Tracking Histories I
January 2020
Sand casted glass – paw print of a wolf from Kananaskis Country, AB, Canada.
This series was as much about the process as it was the result. My grandfather was a ceramicist and a hunter, among other things. During his time as a potter, he would always be sure to bring a bag of plaster with him into the back country while hunting – this way, if he found a footprint in the mud, he could use water from a near by source and cast the print. He would bring these casts home and press them into his clay. Unfortunately, my grandfather has long since retired from pottery (he’s a lapidary gentlemen now). One winter day, while helping my grandparents clean out his old pottery equipment, we found a shoe box of the original casts at the very back of their storeroom. I inherited them that day. To commemorate the history of the Canadian Rockies and the wildlife within it, as well as my own family history of creating based on nature, I began casting the prints in glass – both the casts he provided me and ones of my own.

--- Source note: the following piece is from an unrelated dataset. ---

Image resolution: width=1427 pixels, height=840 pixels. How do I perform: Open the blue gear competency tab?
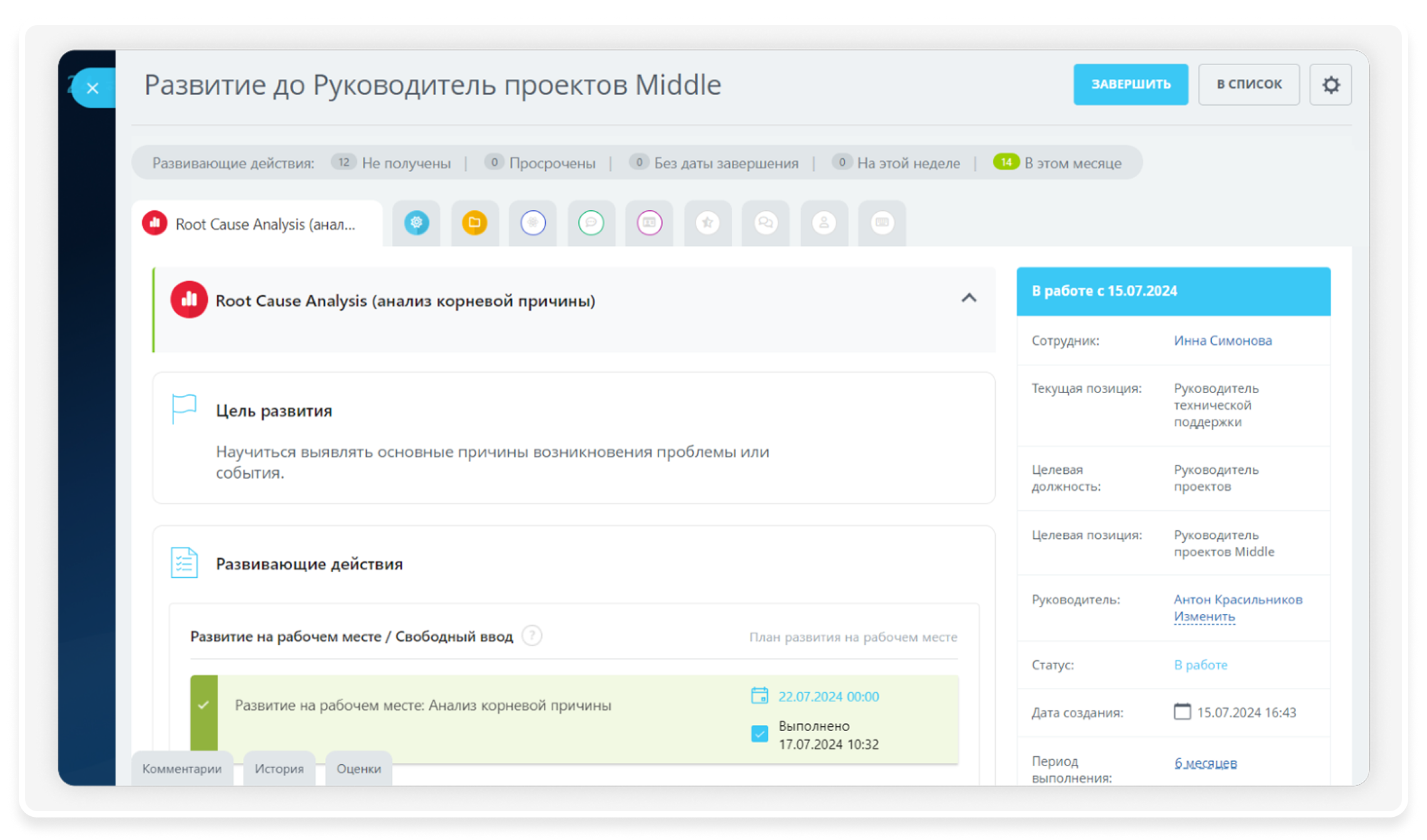pos(416,223)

They are displayed illuminated as a history of my land, and my family and the impact they have had on each other.
The process of sand casting involves pressing the plaster replica into a box of a prepared sand mixture. A metal dam is placed around the area you wish to capture and molten glass is poured into the area, capturing the print and the texture of the ground perfectly. Just as my grandfather poured his medium into the prints, I pour mine into the prints he’s left me.